◆ **APPLY WHAT YOU READ**
**a)** In the passage on nicotine and FDA regulation, what did the federal panel advising the FDA rule in 1994?
**b)** Resume the passage on nicotine and FDA regulation, picking up after its final sentence.
(GIVEN PASSAGE begins)
During the spring of 1996, a flood of information reached the FDA concerning what tobacco companies knew about nicotine and what product strategies they followed as a result of this knowledge. Former executives, research directors, and production managers reported that tobacco companies had conducted experiments on the impact of nicotine on the brain; that the addictiveness of nicotine was known; that when newly designed cigarettes were found to lack “impact,” their nicotine level was increased; that tobacco was processed to obtain an established level of nicotine; that cigarettes are made to predetermined nicotine levels; and that nicotine levels were designed to keep smokers addicted (Appleby, 1996, p. A5; Cornwell, 1996, p. A23; “Ex-fiancee,” 1996).
In 1994, a federal panel advising the FDA ruled that nicotine was addictive and was the substance that caused addiction to cigarettes (“Nicotine addictive,” 1994). This ruling led to an investigation by the FDA that concluded that “nicotine is a drug,” and that nicotine addiction was a pediatric disease and hence under the regulatory authority of the FDA. As a result, the FDA submitted proposals to the White House to limit tobacco sales to young people. In response, the tobacco industry announced that they would take action to curtail access of minors to tobacco products (“FDA,” 1995). Immediately tobacco companies, prosmoking groups, and advertising and trade organizations launched a court challenge against the pending FDA regulations (Cimons, 1996, p. A8).
(GIVEN PASSAGE ends)
(RECORDS PROVIDED begins)
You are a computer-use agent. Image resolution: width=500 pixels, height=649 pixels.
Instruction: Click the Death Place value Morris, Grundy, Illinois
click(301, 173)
(RECORDS PROVIDED ends)
(RECORDS PROVIDED begins)
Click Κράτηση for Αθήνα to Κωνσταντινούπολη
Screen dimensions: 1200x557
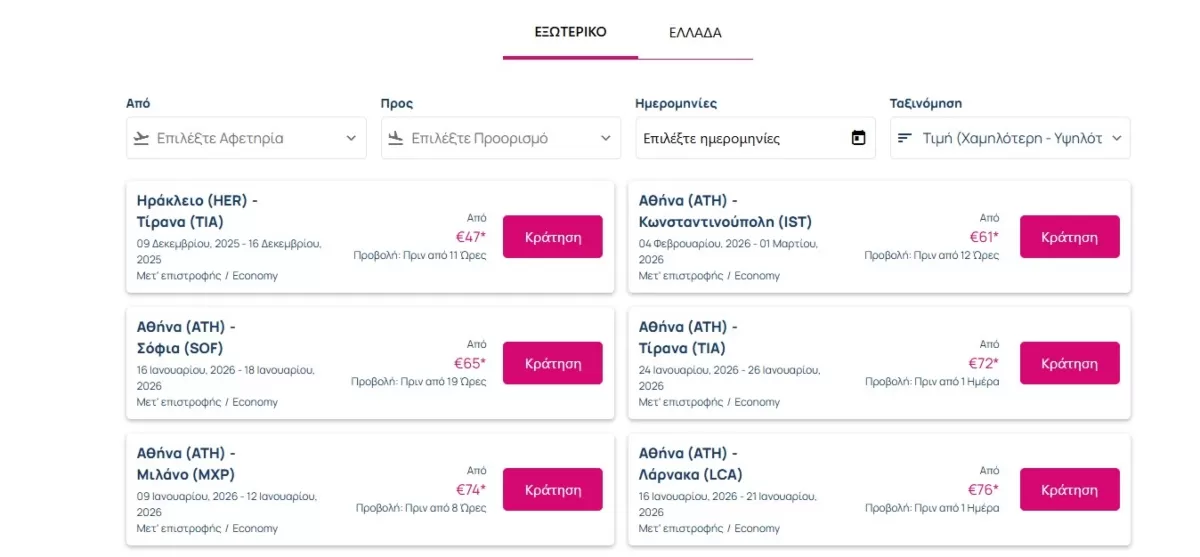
(RECORDS PROVIDED ends)
◆ **TASK RESULTS**
**a)** It ruled that nicotine was addictive and was the substance that caused addiction to cigarettes.

**b)**
The FDA regulations, dated August 22, 1996, require that cigarettes and smokeless tobacco be labelled as nicotine-delivery devices for persons 18 years and older. Included in the regulations are a ban on sales to people under 18 years; a photo identification requirement; a proscription on vending, except in places where those under 18 are prohibited; an interdiction on free samples and self-serve displays at retail outlets; restrictions on the media used to carry tobacco advertising and the prohibition of billboards located less than 1,000 feet from schools and playgrounds; the prohibition of tobacco brands, logos, and colours on on non-tobacco products; a ban on sponsorship of events or teams using tobacco brand names (U.S., Food and Drug Administration, 1996).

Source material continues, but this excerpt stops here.